■ НАБОР ЗАДАНИЙ:
A - Ответьте по тексту о Бретте Куке на вопросы:
(i) В каком году и в каком городе Бретт Кук организовал первую конференцию по биопоэтике?
(ii) Как называется первая книга Бретта Кука?
(iii) В каком издании и в каком году вышла его статья о Смердякове?
B - Перепишите из текста о Бретте Куке фрагмент, начиная со слов «Первая книга Бретта» и продолжая до слов «на разных уровнях.» включительно.

■ ПРИВЕДЁННЫЙ ТЕКСТ:

****************

Американский славист Бретт Кук – один из представителей «литературоведов-эволюционистов», который интересуется психологией искусств и в рамках школы биопоэтики анализирует творчество Л.Н. Толстого, Ф.М. Достоевского, Е.И. Замятина, А.С. Пушкина. В возрасте двадцати лет, читая «Войну и мир», он захотел понять, почему текст толстовского романа так сильно его привлекает. Сначала он исследовал вопрос с помощью разных методик психологии, а в начале 1980-х годов стал изучать социобиологию (теперь известна как эволюционная психология) и с тех пор использует в своих исследованиях именно этот подход. Бретт Кук – один из основателей биопоэтики или эволюционной критики (или «литературного дарвинизма»). В 1993 году в Амстердаме он организовал первую конференцию по этой проблеме и был редактором первых сборников («Социобиология и искусство», 1998; «Биопоэтика: эволюционные исследования в искусстве», 1998), а также первым дал полный анализ текста литературного произведения в соответствии с этим подходом – это была его книга «Человеческая природа в утопии: Замятин «Мы».

Первая книга Бретта Кука – «Пушкин и творческий процесс» – написана на основе диссертации и начиналась как студенческая работа. Американскому исследователю показалось, что Пушкин как творческая личность знает что-то большее о психологии искусства, чем сама психология. Оказалось, что Пушкин, писавший об этом в своих лирических произведениях, предвосхищает то, что специалисты доказали полтора века спустя. При этом он никогда не противоречил самому себе в своём художественном творчестве.

Как уже сказано выше, «Человеческая природа в утопии» – первый полный анализ единого текста (романа Замятина «Мы») с позиций биопоэтики. Как в генетике физиологии, так и в генетике психологии, оказалось, что этот текст согласуется с эволюционными принципами (и с самим собой) на разных уровнях.

В настоящее время Бретт Кук составляет новый сборник о «Войне и мире» для американских студентов. В нём будет много статей американских и русских исследователей. В изданиях музея-усадьбы Л.Н. Толстого «Ясная Поляна» были опубликованы три его статьи: «Тень Потёмкина в романе Л.Н. Толстого «Война и мир» // Яснополянский сборник, 2006; «Роман» родителей Толстого в «Войне и мире» // Яснополянский сборник, 2012; «Толстой и (новый) Дарвин(изм): эволюционные структуры в романе «Война и мир» // Лев Толстой и мировая литература: Материалы III международной научной конференции, Ясная Поляна 28–30 авг. 2003. Ещё одна статья Бретта Кука на русском языке – «Смердяков, ошибка природы: взгляд с позиций биопоэтики» – вышла в «Вопросах литературы» в 2006 году. Она посвящена одному из персонажей Достоевского – Смердякову, природе его биологического типа и тем культурным канонам, которые выработались в процессе его оценки.

****************

■ ПРЕДОСТАВЛЕННЫЕ МАТЕРИАЛЫ:
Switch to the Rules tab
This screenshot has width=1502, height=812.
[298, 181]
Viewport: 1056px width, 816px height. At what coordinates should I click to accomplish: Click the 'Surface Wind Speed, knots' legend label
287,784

****************

■ ОТВЕТЫ К ЗАДАНИЯМ:
A -
(i) В 1993 году в Амстердаме.
(ii) «Пушкин и творческий процесс».
(iii) В «Вопросах литературы» в 2006 году.

B -
Первая книга Бретта Кука – «Пушкин и творческий процесс» – написана на основе диссертации и начиналась как студенческая работа. Американскому исследователю показалось, что Пушкин как творческая личность знает что-то большее о психологии искусства, чем сама психология. Оказалось, что Пушкин, писавший об этом в своих лирических произведениях, предвосхищает то, что специалисты доказали полтора века спустя. При этом он никогда не противоречил самому себе в своём художественном творчестве.

Как уже сказано выше, «Человеческая природа в утопии» – первый полный анализ единого текста (романа Замятина «Мы») с позиций биопоэтики. Как в генетике физиологии, так и в генетике психологии, оказалось, что этот текст согласуется с эволюционными принципами (и с самим собой) на разных уровнях.